Não é uma dor que paralisa. Sem sombra de dúvidas, eu me coloco numa situação de gratidão ao reconhecimento que tenho hoje, mas não deixo de fazer essa crítica, porque essa crítica vale até para esse lugar de legitimação da literatura, da crítica literária, das pesquisas acadêmicas e da política de distribuição dos livros. É uma crítica necessária para que esse olhar para a produção negra seja mais amplo, para contemplar outros escritores negros.

A senhora se considera uma das forças pela interrupção do epistemicídio na produção intelectual brasileira?

Sim. Acho que venho trazendo na minha própria literatura outras percepções de mundo, outras compreensões da vida e críticas. É pensar o Brasil e a vida segundo a nossa perspectiva negra, que pode dialogar, inclusive, com a perspectiva que já está aí. Considero que o meu trabalho tem essa importância de criticar o epistemicídio e o memoricídio, que é o apagamento da memória que nós estamos construindo há séculos e que marca muito bem a nacionalidade brasileira.
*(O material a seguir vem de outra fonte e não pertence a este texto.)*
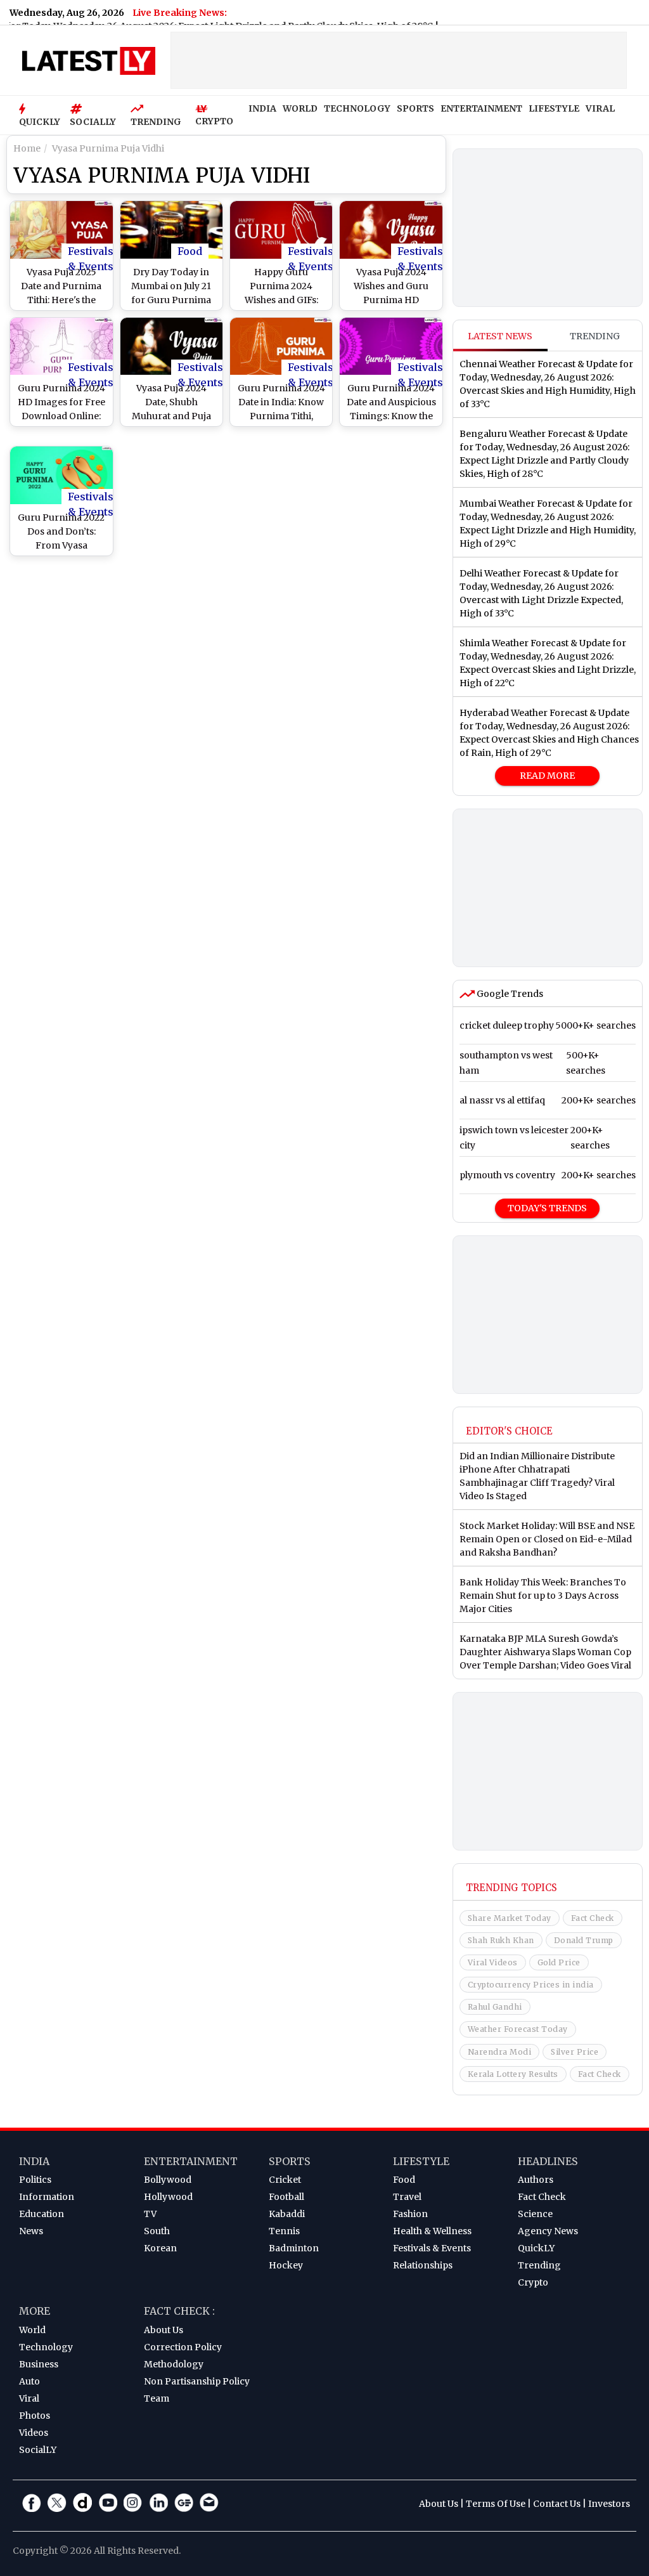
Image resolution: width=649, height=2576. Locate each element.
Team (156, 2398)
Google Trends (509, 993)
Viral (29, 2398)
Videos (33, 2432)
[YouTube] (107, 2502)
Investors (609, 2503)
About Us (163, 2330)
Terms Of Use (495, 2503)
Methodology (173, 2364)
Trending (595, 336)
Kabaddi (287, 2214)
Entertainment (191, 2161)
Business (38, 2364)
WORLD (300, 108)
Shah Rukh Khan (501, 1940)
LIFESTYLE (554, 108)
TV (150, 2214)
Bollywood (167, 2179)
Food (189, 251)
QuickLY (536, 2248)
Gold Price (559, 1962)
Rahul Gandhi (495, 2007)
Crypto (533, 2282)
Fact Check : (179, 2311)
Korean (160, 2248)
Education (41, 2214)
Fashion (410, 2214)
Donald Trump (584, 1940)
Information (46, 2196)
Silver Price (574, 2052)
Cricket (285, 2179)
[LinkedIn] (158, 2502)
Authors (535, 2179)
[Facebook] (31, 2502)
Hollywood (168, 2196)
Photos (34, 2415)
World (32, 2330)
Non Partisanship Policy (197, 2381)
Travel (407, 2196)
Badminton (294, 2248)
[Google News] (183, 2502)
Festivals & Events (90, 252)
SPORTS (415, 108)
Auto (29, 2381)
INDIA (262, 108)
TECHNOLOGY (357, 108)
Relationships (423, 2265)
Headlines (548, 2161)
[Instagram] (133, 2502)
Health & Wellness (432, 2231)
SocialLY (37, 2450)
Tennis (284, 2231)
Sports (290, 2161)
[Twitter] (57, 2502)
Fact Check (592, 1918)
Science (535, 2214)
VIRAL (600, 108)
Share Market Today (509, 1918)
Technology (46, 2347)
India (34, 2161)
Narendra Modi (500, 2052)
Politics (35, 2179)
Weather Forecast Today (518, 2029)
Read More (547, 775)
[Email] (209, 2502)
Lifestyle (421, 2161)
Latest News (500, 336)
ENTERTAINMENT (481, 108)
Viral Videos (493, 1962)
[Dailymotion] (82, 2502)
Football (286, 2196)
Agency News (548, 2231)
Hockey (286, 2265)
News (31, 2231)
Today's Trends (547, 1208)
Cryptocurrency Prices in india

Nunca discutimos tanto sobre raça no Brasil. Como a senhora enxerga esse amadurecimento em relação a um assunto que ignoramos tanto ao longo da história?

Para acreditar que o Brasil é uma democracia racial era preciso que a pessoa fosse muito alienada ou muito cínica. Acho que a sociedade brasileira está perdendo o seu cinismo e está ganhando a sua coragem de pôr o dedo na ferida, de não varrer o racismo para debaixo do tapete. Hoje, pessoas brancas também estão discutindo e propondo ações contra o racismo. Não fazem mais do que a obrigação. A busca pela solução do racismo brasileiro não é uma tarefa somente de nós negros, até porque não fomos nós que criamos o racismo. As pessoas brancas têm uma responsabilidade muito grande no modo das relações raciais brasileiras. São elas que estão no lugar do poder, mas não é só no poder financeiro, mas também cultural, definindo, nas academias, quem ganha ou não bolsa, são quem detêm as editoras e o poder de comunicação. Cada vez mais as pessoas têm que entender qual é o papel delas e quais são os seus privilégios. As discussões entre nós, negros, já está bem sedimentada. Acho que resta agora os brancos discutirem quais são as responsabilidades deles. Lembro de uma frase de Machado de Assis proferida após a abolição: "Emancipados os pretos, resta emancipar os brancos".

Como foi sair de uma origem pobre e chegar a um lugar de admiração?

Passou muito, prioritariamente, pela educação. Eu acho que a educação é um lugar que pode promover a mobilidade social, mas continuo afirmando: não para todas as pessoas. No entanto, o caminho mais propício para quem não vem de família que acumulou riquezas, para quem não tem herança, para quem não tem um futuro garantido, é a educação. Por isso, a educação tem que ter um projeto libertador, democrático, que esteja ao alcance de todas as pessoas, principalmente a educação pública. É uma mobilidade que ainda se dá para poucas pessoas.

As cotas raciais, dentro do seu limite, na sua visão, compõem um movimento que está começando a reverter essa situação?

As ações afirmativas mudaram a cara das universidades brasileiras. Mas ainda há alguns cursos em que as ações afirmativas precisam atingir mais esse público, como medicina, engenharia, arquitetura e artes plásticas. Para o público indígena, a defasagem é ainda maior. Ao colocarem mais pessoas afro-brasileiras nas universidades, indiretamente elas mudam os currículos, porque outros extratos da sociedade apresentam novas formas de saber, novas bibliografias, mas ainda é preciso de mais mudanças.